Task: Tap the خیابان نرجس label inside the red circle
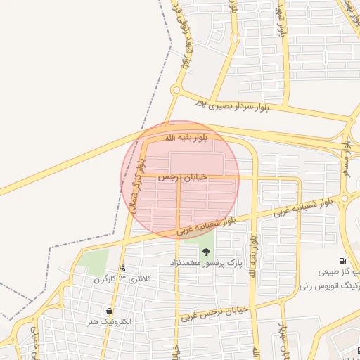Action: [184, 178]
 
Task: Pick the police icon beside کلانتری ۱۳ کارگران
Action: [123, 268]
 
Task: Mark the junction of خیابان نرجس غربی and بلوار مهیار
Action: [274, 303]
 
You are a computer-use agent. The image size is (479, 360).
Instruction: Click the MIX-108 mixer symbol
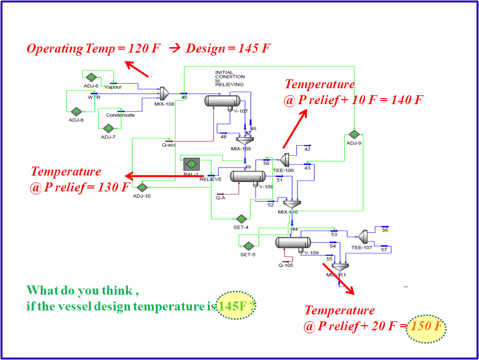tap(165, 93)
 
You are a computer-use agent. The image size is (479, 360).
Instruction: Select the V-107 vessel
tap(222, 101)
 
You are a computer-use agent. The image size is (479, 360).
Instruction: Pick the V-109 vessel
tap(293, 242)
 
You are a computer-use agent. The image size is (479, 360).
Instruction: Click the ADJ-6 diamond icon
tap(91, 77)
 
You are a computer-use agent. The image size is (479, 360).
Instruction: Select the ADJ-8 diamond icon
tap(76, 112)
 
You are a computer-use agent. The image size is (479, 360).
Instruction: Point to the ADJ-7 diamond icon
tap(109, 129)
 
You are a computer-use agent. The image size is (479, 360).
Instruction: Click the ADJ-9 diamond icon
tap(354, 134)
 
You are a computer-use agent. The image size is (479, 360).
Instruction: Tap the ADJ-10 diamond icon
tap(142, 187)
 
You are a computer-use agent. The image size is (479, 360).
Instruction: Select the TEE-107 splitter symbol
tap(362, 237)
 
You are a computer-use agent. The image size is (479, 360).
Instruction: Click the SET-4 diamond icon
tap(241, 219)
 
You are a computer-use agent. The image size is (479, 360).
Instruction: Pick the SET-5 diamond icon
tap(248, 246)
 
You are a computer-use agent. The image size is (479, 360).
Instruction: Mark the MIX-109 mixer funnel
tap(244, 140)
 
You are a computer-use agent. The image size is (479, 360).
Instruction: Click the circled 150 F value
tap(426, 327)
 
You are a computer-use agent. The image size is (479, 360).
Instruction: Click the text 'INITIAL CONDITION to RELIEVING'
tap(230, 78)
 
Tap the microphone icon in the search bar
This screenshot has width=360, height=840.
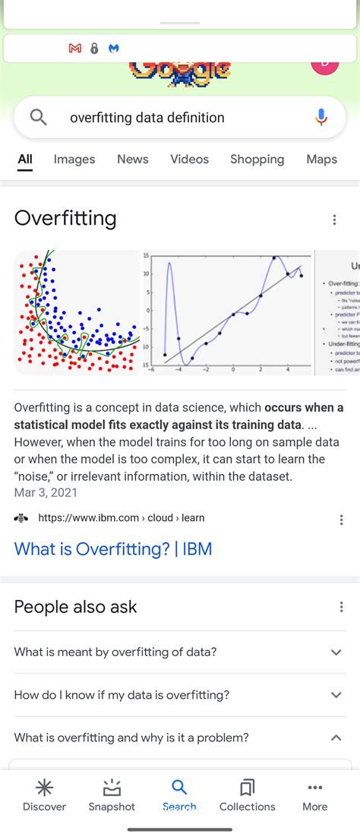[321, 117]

--

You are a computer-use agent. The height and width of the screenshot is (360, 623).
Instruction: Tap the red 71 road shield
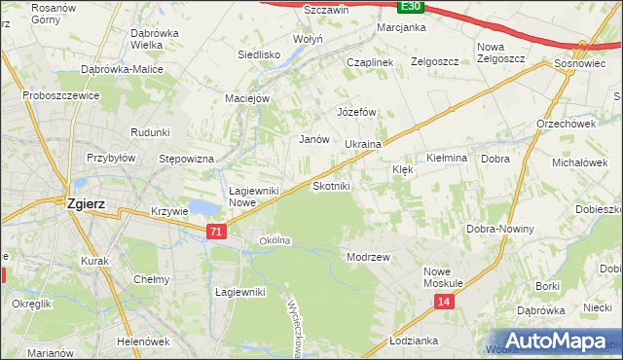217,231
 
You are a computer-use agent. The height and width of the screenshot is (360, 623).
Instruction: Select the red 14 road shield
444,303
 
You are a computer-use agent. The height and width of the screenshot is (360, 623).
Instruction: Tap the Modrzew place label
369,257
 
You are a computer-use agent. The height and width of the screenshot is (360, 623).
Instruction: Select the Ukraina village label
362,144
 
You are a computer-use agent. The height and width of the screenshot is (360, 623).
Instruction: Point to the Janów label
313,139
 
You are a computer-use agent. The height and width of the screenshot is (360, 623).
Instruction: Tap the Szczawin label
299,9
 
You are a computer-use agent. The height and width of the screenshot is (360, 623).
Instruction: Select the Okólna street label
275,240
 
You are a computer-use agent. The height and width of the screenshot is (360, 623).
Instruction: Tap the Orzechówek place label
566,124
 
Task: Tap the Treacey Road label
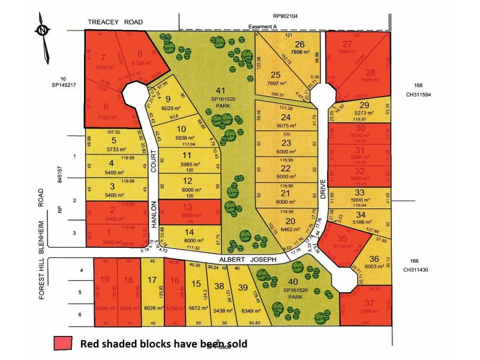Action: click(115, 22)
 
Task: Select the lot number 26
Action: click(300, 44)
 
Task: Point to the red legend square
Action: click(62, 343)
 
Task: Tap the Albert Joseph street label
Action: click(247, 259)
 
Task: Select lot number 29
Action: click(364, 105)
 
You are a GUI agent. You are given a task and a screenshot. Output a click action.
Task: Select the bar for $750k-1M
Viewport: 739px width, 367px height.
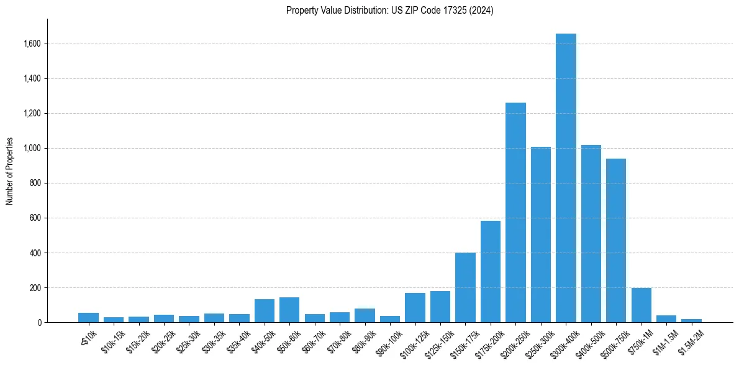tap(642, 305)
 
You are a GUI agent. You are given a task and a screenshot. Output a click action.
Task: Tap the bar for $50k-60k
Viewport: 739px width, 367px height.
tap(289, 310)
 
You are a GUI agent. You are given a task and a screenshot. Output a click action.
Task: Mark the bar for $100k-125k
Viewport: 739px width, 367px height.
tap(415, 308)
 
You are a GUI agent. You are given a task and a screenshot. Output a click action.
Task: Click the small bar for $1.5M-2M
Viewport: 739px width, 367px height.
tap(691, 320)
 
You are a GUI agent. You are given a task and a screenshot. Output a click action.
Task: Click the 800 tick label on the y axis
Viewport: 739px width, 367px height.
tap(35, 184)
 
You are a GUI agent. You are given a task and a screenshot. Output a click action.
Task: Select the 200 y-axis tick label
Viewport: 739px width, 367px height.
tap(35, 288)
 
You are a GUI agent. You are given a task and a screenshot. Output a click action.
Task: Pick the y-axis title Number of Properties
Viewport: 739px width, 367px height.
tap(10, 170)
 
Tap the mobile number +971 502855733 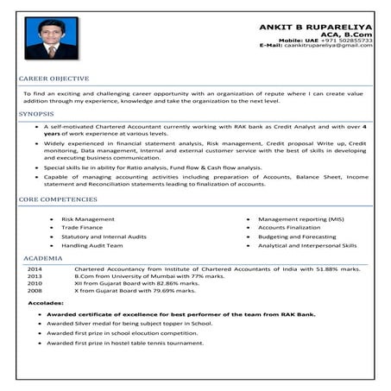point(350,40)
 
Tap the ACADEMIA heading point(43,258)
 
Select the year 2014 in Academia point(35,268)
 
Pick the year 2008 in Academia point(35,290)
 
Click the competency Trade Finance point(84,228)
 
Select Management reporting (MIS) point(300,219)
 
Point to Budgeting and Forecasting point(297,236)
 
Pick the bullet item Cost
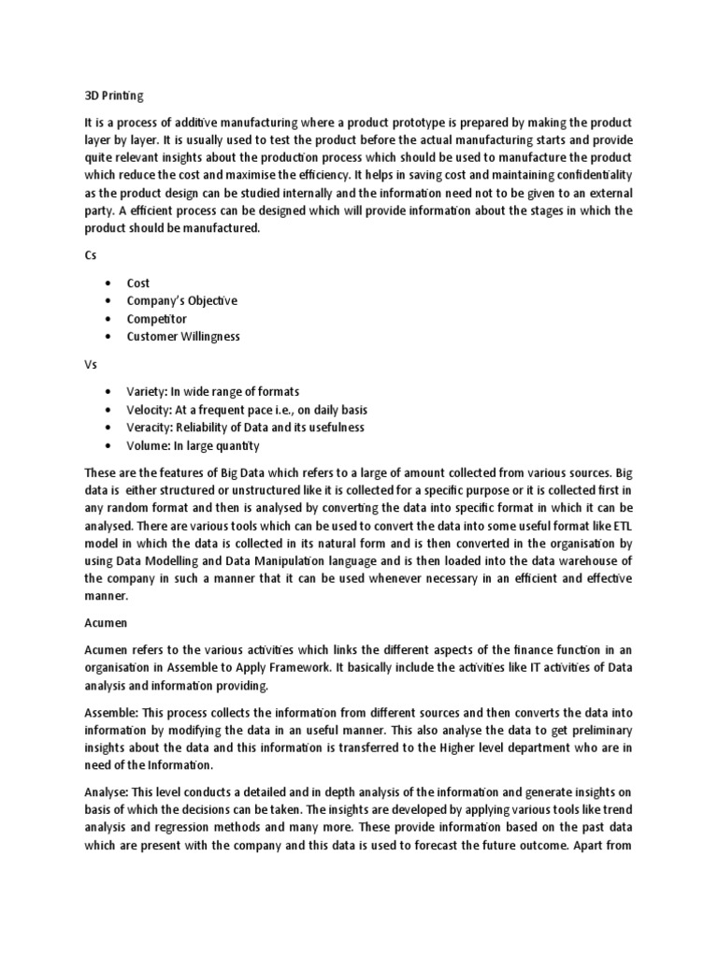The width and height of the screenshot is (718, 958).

TO DO: Pull out every line from the entries above that contains the word "خیابان", copying each one unchanged.

RESULT:
Task: Tap the خیابان نرجس label inside the red circle
Task: Mark the junction of خیابان نرجس غربی and بلوار مهیار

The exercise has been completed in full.